Publié en 2001, Maleficium est un roman de Martine Desjardins qui vient d’être publié en poche dans la collection Neptune des éditions L’Atalante. Ayant adoré ma découverte de l’autrice avec Méduse, j’ai eu envie de me plonger dans cette lecture dont le résumé semblait avoir quelques échos avec le roman que j’avais lu d’elle. Et voici ce que j’en ai pensé…
Père, j’ai une confession à vous faire. J’ai lu la mise en garde qui accompagnait le Maleficium, j’ai vu son caractère hérétique et les dangers de sa lecture... et pourtant je m’y suis plongée. J’ai découvert les 8 confessions qu’il contient. Les récits des 7 premières revêtent toutes le même format, la même richesse des phrasés, la même intensité dramatique dans l’histoire. Ces hommes avaient déjà beaucoup pour être heureux mais cherchaient à exceller dans leurs domaines et partirent chercher la promesse d’un matériau rare et exotique dans les contrées orientales. Ils y découvrirent tous une femme, la même a priori, qui les dévoyât du droit chemin par la tentation qu’elle leur offrit. Du moins, c’est ce qu’ils disent. Laissez-moi douter, mon père, de ces points de vue qui ne sont aucunement preuve de vérité.
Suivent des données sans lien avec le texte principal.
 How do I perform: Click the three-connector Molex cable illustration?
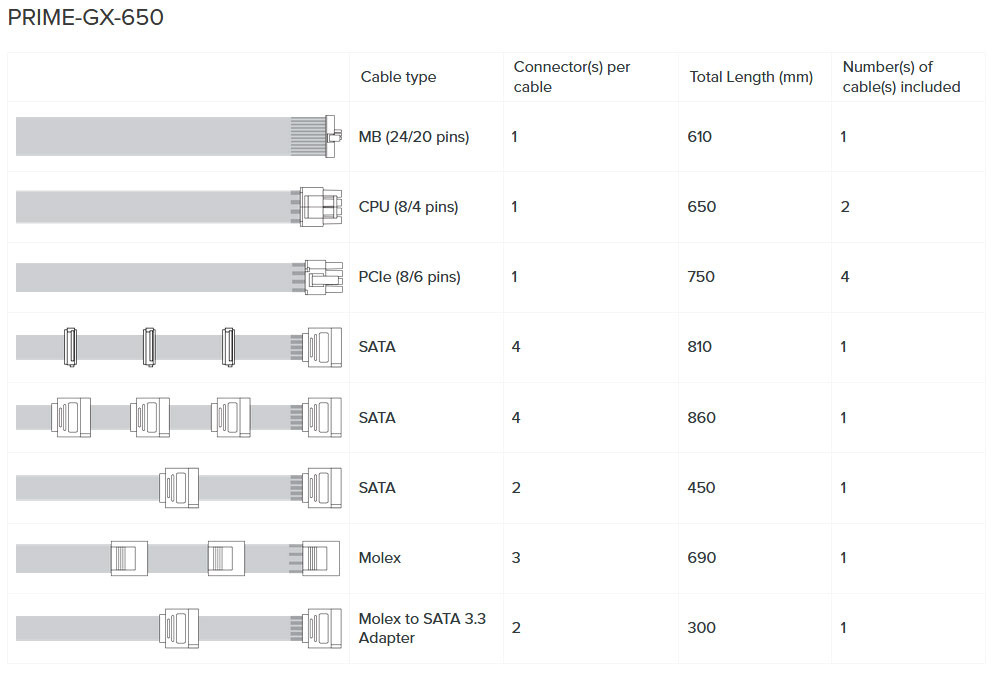(x=178, y=557)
Laissez-moi douter, mon père, de la bienveillance et de l’honnêteté de ces hommes qui cédèrent tous au péché, et principalement à l’envie. Laissez-moi douter car l’homme est par nature un fieffé menteur, un être souvent pétri de mauvaises intentions. Et notamment, lorsqu’il s’agit de respecter une femme.
Il y a dans leurs confessions, des faits étranges qu’on qualifierait probablement de body horror. Il y a une étrangeté derrière la tentation du corps féminin, un appel au vice ou un juste retour de bâton quand le péché est commis, c’est selon le regard qu’on y pose. J’ai lu aussi, entre leurs mots, la tendance à prendre ce qui ne leur appartient pas, leur regard condescendant sur l’autre, surtout l’étranger. J’ai vu, dans leurs non-dits, qu’il se tramait quelque chose de malsain, de profondément mauvais. Mais le mal n’est peut-être pas toujours là où il semble évident. [...] Ma curiosité était piquée et j’ai décidé d’y succomber. Et bien m’en a pris car la dernière donne à ce récit toute sa force. Et toute sa noirceur. Car voyez-vous, mon père, la félonie dépasse bien souvent nos attentes. La vengeance est à l’égale de la souffrance, la métamorphose parfois nécessaire pour lutter contre sa condition et le peu de respect qui est accordé à notre voix. Je conçois que cette lecture m’éloigne en effet du droit chemin religieux, qu’elle invite en effet à une émancipation que l’Église ne doit pas apprécier… mais je me sens non maudite mais plutôt bénie d’en tirer cet enseignement. Il m’aura fallu faire l’effort d’aller jusqu’au bout pour apprécier toute la qualité de ce Maleficium, pour en sortir grandie. Grand bien m’a pris de ne pas lâcher en route.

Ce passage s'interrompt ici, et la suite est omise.